How can we improve vaccine access in Africa?

The HPV vaccine is a very important development for preventing cancer. Cervical cancer is the number one cancer in Africa, it is entirely preventable through vaccination and that vaccine is relatively affordable. So in terms of long-term solutions this is the centre of any solution that we come up with. In the short term there are challenges around availability of the HPV vaccine, so there are not enough doses right now to supply everyone. This is one of the challenges that we have which is that when we negotiate for lower prices for some parts of the world when there is a shortage then companies are not incentivised to sell in those parts of the world where profits are smaller. So there is going to be in the near term some challenges around availability of vaccine but at the same time if we can get vaccination built into national strategies once we solve some of that supply side then we can start focussing on the demand side and getting girls vaccinated.
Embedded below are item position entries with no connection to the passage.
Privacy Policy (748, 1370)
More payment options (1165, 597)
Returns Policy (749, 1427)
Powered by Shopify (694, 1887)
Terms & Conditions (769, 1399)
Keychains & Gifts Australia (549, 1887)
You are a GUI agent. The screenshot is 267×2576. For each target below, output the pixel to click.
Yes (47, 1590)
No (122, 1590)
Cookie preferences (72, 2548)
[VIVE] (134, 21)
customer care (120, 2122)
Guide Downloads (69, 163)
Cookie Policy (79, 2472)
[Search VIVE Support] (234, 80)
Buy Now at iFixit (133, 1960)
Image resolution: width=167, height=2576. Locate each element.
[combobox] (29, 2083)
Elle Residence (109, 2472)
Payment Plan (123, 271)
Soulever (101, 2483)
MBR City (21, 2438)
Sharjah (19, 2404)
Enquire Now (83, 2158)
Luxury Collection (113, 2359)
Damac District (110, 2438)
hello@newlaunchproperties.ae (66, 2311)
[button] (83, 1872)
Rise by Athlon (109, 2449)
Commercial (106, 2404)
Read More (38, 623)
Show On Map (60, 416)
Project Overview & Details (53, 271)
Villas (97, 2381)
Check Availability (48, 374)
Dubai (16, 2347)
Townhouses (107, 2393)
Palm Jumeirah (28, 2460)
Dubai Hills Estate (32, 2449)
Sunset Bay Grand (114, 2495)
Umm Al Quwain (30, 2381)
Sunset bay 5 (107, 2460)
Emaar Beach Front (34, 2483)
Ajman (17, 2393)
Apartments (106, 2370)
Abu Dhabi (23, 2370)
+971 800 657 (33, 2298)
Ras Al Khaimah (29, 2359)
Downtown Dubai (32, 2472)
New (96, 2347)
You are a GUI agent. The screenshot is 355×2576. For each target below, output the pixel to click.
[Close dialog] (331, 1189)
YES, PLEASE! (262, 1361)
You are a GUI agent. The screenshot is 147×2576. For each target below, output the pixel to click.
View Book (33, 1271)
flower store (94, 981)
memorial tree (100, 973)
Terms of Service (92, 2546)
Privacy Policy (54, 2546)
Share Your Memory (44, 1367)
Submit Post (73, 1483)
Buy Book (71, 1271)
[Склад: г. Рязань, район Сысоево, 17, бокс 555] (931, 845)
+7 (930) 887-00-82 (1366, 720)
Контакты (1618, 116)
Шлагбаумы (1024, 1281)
Is there any other international help and funding for these vaccines? Is there any pushback?

I can tell you that Gavi is very much behind the HPV vaccination programmes so there’s a lot of support coming from Gavi to expand access to those vaccines. I expect we would see that from other international actors as well. It’s a really good solution and it’s a really good buy for cancer prevention.

In terms of the pushback that we see in the US, I don’t think it’s necessarily a given that we would see that in other countries and we haven’t seen it in sub-Saharan Africa. A lot of that is political and the challenge for us is just to get people accurate information and then to roll these vaccines out in a way that makes sense in the cultural context that it’s delivered in. Too, people in the US aren’t used to seeing a lot of cervical cancer because we’ve had strong screening programmes whereas in sub-Saharan Africa people are aware that cervical cancer is the number one cancer so it is something that people have a lot more awareness about than we do in the US.

Do you also work in Asia or South America?

The American Cancer Society has some projects in Latin America, mostly around our prevention programmes, but when it comes to cancer treatment our focus is sub-Saharan Africa.